US general and engineer (1916–1997)

Harry George Woodbury Jr. (2 June 1916 – 24 March 1997) was a brigadier general in the United States Army who served in World War II and the Korean War. A graduate of Rhode Island State College, he was commissioned as a second lieutenant in the United States Army Corps of Engineers through the Army Reserve Officer Training Corps (ROTC) program. During World War II, he served in the Southwest Pacific Area, where he commanded the 871st Engineer Airborne Aviation Battalion.

==Early life==
Harry George Woodbury Jr. was born in Providence, Rhode Island, on 2 June 1916, the son of Harry George Woodbury Sr. and his wife Ethel Field Sanford. He attended East Providence High School, from which he graduated valedictorian in 1934. He then entered Rhode Island State College, where he was on the Varsity Debate Team and the chairman of the University Social Committee. He was a member and the president of the Phi Mu Delta fraternity and a member of the Phi Kappa Phi and Tau Beta Pi honor societies. He was also involved in the Army Reserve Officer Training Corps (ROTC) program, serving as the cadet colonel in his senior year. He graduated at the top of his class in 1938 and was commissioned as a second lieutenant in the United States Army Corps of Engineers.

Woodbury served in the Panama Canal Zone, where he was involved in the construction of roads and anti-aircraft artillery positions, and he was the assistant engineer responsible for construction of the Río Hato Army Air Base. In 1940, he married Pattie Phelps, the daughter of Colonel (later Brigadier General) Joseph V. Phelps, the commander of the 2nd Field Artillery, which was based in the Panama Canal Zone at the time. They had five children: two sons, Harry F. Woodbury and George A. Woodbury, and three daughters, Martha W. Cruciani, Barbara L. Woodbury and Carolyn E. Woodbury.

==World War II==
During World War II, he served in the Southwest Pacific Area, where he commanded the 871st Engineer Airborne Aviation Battalion. Since it was an airborne unit, he qualified as a parachutist. Equipped with light bulldozers, graders, carry-alls, and mowers, his unit developed the forward airstrip at Tsili Tsili and supported the landing at Nadzab, where it landed on the undeveloped field in C-47 transports and turned it into an airbase. The 871st Engineer Airborne Aviation Battalion subsequently participated in the development of the forward airbase at Gusap. In the Philippines, the 871st Engineer Airborne Aviation Battalion, along with the 870th, built a new all-weather Floridablanca Airfield. For his service, he was awarded the Silver Star, the Legion of Merit, the Army Distinguished Service Medal and the Commendation Ribbon. When he was promoted to colonel at the age of 28, he became the youngest full colonel in the United States Army.

==Post-war==
After the war, Woodbury earned a Master of Science degree in civil engineering from the Massachusetts Institute of Technology in 1947, co-writing a thesis on "Standing waves in supercritical flow of water", and once again graduating first in his class. This time his academic honors included membership of the Sigma Xi. Woodbury served as chief engineer of the US forces in Austria and Italy and on the staff of US Forces in Okinawa as the G-4 (logistics) officer. Returning to the United States, he was the District Engineer in Omaha, Nebraska, and chief engineer of the UN Forces in Korea, with the rank of brigadier general.

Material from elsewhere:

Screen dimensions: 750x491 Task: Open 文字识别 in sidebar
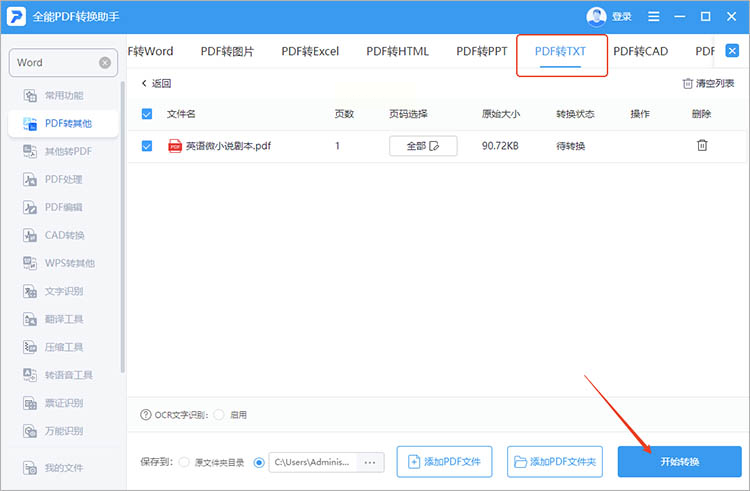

Woodbury's final assignment was as Director of Civil Works in the Office of the Chief of Engineers in Washington, DC in 1964. In this role he oversaw the Army Corps of Engineers' $1.3 billion (equivalent to $ billion in ) construction program involving dams, dykes and power plants. He was also the engineer on the Atlantic-Pacific Interoceanic Canal Study Commission, which studied the possibility of a new canal between the Pacific and Atlantic Oceans. He received the Toulmin Award from the Society of American Military Engineers in 1967 for an article in The Military Engineer on the "Shipway between the Oceans". He retired from the Army in 1968 and was awarded an oak leaf cluster to his Army Distinguished Service Medal. That year he was awarded an honorary Doctor of Laws degree by the University of Rhode Island.

==Later life==
In 1968, Woodbury joined the Consolidated Edison Company, as its Vice President of Construction, in Chappaqua, New York. He later moved to New York City when he became the company's Executive Vice President of Environmental Affairs. He retired in 1974 and moved to Little Compton, Rhode Island. From 1975 to 1986 he was a volunteer executive with the International Executive Service Corps, assisting with projects in Liberia, Chile, Nassau, Indonesia, Egypt and the Dominican Republic.
Woodbury died in Little Compton on 24 March 1997 and was buried in his family plot in Francestown, New Hampshire, with full military honors in July 1997.